There’s a certain stereotype for Texas pitmasters, a look, a stature and a smell. Burly, a little greasy. Perhaps they walk like their knees hurt. But, as it is wont to do, Loro Asian Smokehouse, a culinary mashup of Central Texas brisket and Asian cuisine in Old East Dallas, is breaking stereotypes.
Judith Covarrubias, 39, is originally from El Paso. She moved to Dallas a little more than a decade ago. At the time she had a job in bill collections. But Covarrubias loved to cook. Back in El Paso, all her family traditions revolved around food and the kitchen. Her mom encouraged her to pursue a career in cooking, and before long she enrolled in Le Cordon Bleu.
After graduating, she started quite a ways back in the pecking order as a line cook at The Mansion on Turtle Creek. She moved to Oak, where she worked with chefs Jason Maddy and Brian Zenner. Year after year she worked her way up the line. Eventually she earned a spot at Uchi, first as a prep then as a head prep cook under the James Beard Awarding winning chef Tyson Cole.
Her bosses at Uchi knew Covarrubias enjoyed smoking meats at home. So when their goal of opening a new Loro in Dallas came to fruition, they asked her if she’d be interested in running the smoker side of the operation.
Before Loro opened, Covarrubias packed up for a two-week stint at the original Loro in Austin to learn the ins and outs of the smokers and the pace she'd need to keep at the restaurant: a "stage," as they say in the culinary world. When she got back to Dallas, Loro's chef de cuisine Mike Perez didn't have time to waste. “I came back and chef Perez was like, ‘So, are you ready to take over the whole thing right now?’ Yes, chef."
Her kitchen now is a partially open-aired, wood-slatted room on the backside of Loro. From the outside, it looks like a cattle car on a train topped with some weird steampunk-like engine. Inside, two tall black smokers bookend a table where she trims and wraps meat.

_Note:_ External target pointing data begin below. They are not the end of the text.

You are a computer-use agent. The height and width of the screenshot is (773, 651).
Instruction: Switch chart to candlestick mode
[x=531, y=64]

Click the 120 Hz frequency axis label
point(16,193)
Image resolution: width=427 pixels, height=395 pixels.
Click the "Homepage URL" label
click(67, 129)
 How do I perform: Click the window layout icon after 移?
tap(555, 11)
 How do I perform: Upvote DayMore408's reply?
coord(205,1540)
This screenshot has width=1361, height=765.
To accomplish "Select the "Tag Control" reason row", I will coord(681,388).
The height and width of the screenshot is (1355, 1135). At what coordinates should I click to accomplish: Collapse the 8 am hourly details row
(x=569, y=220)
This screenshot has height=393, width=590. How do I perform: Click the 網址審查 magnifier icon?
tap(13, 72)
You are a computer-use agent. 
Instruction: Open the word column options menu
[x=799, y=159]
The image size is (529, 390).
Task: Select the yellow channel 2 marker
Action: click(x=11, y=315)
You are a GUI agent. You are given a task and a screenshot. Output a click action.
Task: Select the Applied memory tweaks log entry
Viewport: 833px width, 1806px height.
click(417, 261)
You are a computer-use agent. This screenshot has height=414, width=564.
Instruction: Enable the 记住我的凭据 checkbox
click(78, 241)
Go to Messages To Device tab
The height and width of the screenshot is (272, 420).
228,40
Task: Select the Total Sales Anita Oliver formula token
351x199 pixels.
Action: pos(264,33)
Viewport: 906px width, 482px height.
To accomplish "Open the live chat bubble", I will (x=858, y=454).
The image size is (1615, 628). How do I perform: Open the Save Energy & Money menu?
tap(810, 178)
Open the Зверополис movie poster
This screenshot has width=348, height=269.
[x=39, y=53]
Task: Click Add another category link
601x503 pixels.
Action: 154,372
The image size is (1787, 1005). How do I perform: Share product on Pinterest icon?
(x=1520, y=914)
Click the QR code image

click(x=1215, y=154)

A tall cooler and sink are on the other side. The space is immaculate.
Silver vents above the smokers are free of even a smidge of grease; cleaning them is a job that requires crawling atop the smokers, which Covarrubias boasts is easier for her thanks to her small stature. On the way out of the room after leading a tour, she sees a paper towel is dangling out of its receptacle above the sink and pauses just long enough to push it back into place before leaving the room.
Her days start at 5 a.m., something she was used to having worked prep at Uchi. On a normal week, she smokes anywhere from six to eight briskets early in the week. As the weekend approaches, it's more like 16 a day all with “rolling ready times.” There’s also turkey breast to tend to and salmon, which is cold smoked.
Covarrubias says every slab of brisket is different. “In the winter the briskets have more fat. If it’s hot outside it affects how they cook. I learned quickly I really have to see the bigger picture.”
Not all briskets are the same, so each one needs specific tending and trimming. A number of factors can affect how a slab of meat comes out including the weather and humidity. Properly wrapping the beef is crucial also. Wrap it too loose and it won't cook right. And once a brisket is pulled out of the smoker and unwrapped, there's no going back. Then there's the smoker itself. It has to be fed continuously and watched around the clock to hold a steady heat.
"Seasons changing is challenging. And we're constantly checking equipment," Covarrubias says.
Something as simple as a thermometer not working can be costly.
Over Thanksgiving, a focus shifted to turkey breasts. They smoked 80 for customers to take home.
When asked about her size and the scale of the job, her boss chef Perez doesn't even pause to consider the question. "Judith is a very determined individual," Perez said. "What I love about her, is that if it was a worry, she would figure it out. That is just the type of person she is."